We encouraged them to be inspired by the activities we had run over the week – we were impressed with the range of ideas the pupils came up with and the detail in their plans.


We’d worked with two classes of P6/7 pupils and for each class we selected one winning team. We adapted one of these activities for the Glasgow Science Festival, have a look at Festival and Events tabs to learn more.





The researchers, pupils and teachers had a fun time doing the activities and discussing vaccines with each other. A lot of the pupils, 40%, said that Virus Tag was their favourite activity while 31% preferred ‘Ever heard about herd immunity’ and 26% liked ‘Predicting infection risk’ the best. You can read more about our Evaluation here.

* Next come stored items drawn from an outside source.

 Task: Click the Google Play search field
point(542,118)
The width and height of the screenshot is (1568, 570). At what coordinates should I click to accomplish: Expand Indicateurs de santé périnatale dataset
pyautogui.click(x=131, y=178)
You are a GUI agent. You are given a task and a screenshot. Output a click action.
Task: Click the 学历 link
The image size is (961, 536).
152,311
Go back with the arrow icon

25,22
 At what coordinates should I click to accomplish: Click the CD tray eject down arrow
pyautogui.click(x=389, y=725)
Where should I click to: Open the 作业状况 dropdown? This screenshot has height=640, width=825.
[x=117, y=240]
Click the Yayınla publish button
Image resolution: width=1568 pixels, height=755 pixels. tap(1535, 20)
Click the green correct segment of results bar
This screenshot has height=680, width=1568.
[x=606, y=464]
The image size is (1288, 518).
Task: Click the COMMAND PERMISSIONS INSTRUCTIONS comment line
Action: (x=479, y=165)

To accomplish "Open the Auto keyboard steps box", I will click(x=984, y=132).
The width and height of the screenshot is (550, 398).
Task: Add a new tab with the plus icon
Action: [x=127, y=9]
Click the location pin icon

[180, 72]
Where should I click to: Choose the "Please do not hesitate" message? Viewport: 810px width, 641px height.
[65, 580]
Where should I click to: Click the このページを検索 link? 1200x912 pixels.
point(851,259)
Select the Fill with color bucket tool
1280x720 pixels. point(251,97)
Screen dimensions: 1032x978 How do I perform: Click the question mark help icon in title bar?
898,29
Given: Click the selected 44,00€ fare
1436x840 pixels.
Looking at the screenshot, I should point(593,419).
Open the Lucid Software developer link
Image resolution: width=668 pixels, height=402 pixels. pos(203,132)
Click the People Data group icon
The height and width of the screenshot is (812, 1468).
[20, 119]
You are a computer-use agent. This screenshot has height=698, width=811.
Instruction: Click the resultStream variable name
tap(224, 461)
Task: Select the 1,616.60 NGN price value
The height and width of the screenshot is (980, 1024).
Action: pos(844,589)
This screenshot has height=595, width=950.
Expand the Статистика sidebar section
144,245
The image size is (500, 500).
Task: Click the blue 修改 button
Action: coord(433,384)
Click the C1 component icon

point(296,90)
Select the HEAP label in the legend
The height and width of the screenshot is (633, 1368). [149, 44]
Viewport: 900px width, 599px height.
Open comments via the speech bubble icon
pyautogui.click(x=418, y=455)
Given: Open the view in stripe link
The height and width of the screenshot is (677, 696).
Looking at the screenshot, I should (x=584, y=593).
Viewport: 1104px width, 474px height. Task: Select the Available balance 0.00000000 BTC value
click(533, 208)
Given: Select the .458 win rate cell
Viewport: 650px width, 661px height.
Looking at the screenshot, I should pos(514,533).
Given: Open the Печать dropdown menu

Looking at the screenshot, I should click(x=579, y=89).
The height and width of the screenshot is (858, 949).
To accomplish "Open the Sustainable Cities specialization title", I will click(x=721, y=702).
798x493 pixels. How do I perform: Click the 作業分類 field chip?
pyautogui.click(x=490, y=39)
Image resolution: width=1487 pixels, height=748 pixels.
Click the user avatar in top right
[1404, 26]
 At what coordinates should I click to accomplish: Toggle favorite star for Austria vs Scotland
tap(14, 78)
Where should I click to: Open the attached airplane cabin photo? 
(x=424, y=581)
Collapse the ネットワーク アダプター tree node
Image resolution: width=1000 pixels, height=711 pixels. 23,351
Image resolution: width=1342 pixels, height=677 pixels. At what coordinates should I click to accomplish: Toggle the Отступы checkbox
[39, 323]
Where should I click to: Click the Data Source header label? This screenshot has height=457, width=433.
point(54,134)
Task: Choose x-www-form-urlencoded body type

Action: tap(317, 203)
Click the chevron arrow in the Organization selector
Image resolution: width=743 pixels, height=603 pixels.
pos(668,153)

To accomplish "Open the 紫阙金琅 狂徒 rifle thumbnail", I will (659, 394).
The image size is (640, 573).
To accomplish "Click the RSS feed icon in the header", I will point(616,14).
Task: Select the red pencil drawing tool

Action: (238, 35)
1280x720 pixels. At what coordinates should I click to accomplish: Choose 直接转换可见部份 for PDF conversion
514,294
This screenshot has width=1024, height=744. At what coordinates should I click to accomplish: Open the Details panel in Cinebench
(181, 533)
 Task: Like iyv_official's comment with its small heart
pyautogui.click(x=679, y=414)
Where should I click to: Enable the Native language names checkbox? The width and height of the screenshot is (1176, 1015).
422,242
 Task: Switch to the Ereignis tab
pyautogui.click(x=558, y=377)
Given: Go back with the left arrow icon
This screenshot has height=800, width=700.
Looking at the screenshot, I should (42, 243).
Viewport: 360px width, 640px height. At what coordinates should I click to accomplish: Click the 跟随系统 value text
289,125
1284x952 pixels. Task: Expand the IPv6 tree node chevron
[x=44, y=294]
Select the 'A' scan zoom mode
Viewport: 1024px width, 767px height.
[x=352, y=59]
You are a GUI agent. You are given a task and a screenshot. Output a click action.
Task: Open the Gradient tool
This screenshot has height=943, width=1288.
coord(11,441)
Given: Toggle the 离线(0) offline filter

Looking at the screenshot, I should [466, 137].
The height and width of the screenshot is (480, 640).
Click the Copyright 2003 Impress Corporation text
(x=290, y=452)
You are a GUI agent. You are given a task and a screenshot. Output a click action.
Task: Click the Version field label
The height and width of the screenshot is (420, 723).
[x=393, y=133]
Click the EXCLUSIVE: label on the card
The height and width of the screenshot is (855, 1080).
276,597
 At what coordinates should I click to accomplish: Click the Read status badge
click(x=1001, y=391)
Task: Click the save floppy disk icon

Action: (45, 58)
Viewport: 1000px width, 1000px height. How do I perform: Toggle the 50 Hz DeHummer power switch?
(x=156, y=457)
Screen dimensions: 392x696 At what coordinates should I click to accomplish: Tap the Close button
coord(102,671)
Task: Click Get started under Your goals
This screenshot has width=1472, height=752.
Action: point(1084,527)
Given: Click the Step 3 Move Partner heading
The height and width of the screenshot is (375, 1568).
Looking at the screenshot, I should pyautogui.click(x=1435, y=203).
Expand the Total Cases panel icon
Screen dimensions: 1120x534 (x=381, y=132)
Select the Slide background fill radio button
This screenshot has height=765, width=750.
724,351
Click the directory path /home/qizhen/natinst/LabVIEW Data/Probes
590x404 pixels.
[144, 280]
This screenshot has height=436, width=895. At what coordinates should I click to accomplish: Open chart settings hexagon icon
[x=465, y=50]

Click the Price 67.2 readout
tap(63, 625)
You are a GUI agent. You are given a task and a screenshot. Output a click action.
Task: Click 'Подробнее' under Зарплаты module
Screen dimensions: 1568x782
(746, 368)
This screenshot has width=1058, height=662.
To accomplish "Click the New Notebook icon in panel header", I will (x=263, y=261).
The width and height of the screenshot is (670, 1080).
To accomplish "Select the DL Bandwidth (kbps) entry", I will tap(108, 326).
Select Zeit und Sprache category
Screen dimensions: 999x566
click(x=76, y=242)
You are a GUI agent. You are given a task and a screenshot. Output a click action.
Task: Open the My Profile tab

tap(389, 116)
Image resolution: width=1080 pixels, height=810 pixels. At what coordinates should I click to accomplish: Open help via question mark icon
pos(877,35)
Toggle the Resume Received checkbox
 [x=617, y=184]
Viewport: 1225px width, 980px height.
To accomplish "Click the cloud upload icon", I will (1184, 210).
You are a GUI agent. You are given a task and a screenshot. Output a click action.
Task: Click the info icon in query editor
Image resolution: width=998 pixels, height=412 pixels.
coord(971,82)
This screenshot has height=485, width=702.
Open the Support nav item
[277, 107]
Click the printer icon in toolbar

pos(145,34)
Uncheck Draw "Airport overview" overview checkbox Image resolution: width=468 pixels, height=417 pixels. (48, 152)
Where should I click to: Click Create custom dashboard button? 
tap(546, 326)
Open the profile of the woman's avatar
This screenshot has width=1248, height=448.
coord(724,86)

From the previous year, the main improvement we aimed for was to carry out the activities in person. We were really happy to be able to visit the school and the pupils responded really positively to the activities and discussions. When asked for improvements, the pupils requested more time for the activities and discussions, some especially liked the Virus Tag as we did this outside! This year, we visited the school later in the term that we had originally planned; this was due to ongoing uncertainty around the COVID pandemic.  While we did have time for the pupils to plan their own activities, we didn’t have time for them to improve their ideas. We hope to incorporate this time into the programme in 2023.




Glossary for Co-IMMUNicate Year 3: 2022 


Adjuvants: a substance found in vaccines that helps your immune cells make a big response. 

Antibodies: molecules made by some immune cells. Antibodies can stick to bugs and stop them from causing disease. 

Co-IMMUNicate: name of our programme, Communicating Immunology with the Community.  

Herd immunity: vaccinating enough people in a community so that the bug people are vaccinated against can’t spread. 

Immune cells: these are cells that protect the body from infections. There are lots of different types of immune cell that work together to protect the body. 

Immunology: Describes the cells and molecules the body uses to defend itself against bugs that can infect it. 

Immune memory: Describes the ability of cells of the immune system to ‘remember’ a previous bug. These memory cells can act quickly to protect against the bug. 

Respiratory system: this is the part of the body that ensure you can breathe in the oxygen you need and breath out carbon dioxide. It includes the nose, throat, and lungs. 

Respiratory virus: a type of bug that can be passed to people through coughs, sneezes, or breaths. 

Vaccines: a substance that contains a harmless part of a dangerous bug that is injected into the body. The vaccine causes the body to make an immune response against the bug. This leads to immune memory cells being formed. 

Vaccination: giving someone a vaccine. 

Variolation: using pus from a sore on the skin of someone with the virus smallpox to give another person the smallpox virus to (hopefully) protect them from a full infection with smallpox. 

Virus: these are bugs that infect cells and make lots of copies of themselves. They cause damage to cells and make the body feel unwell.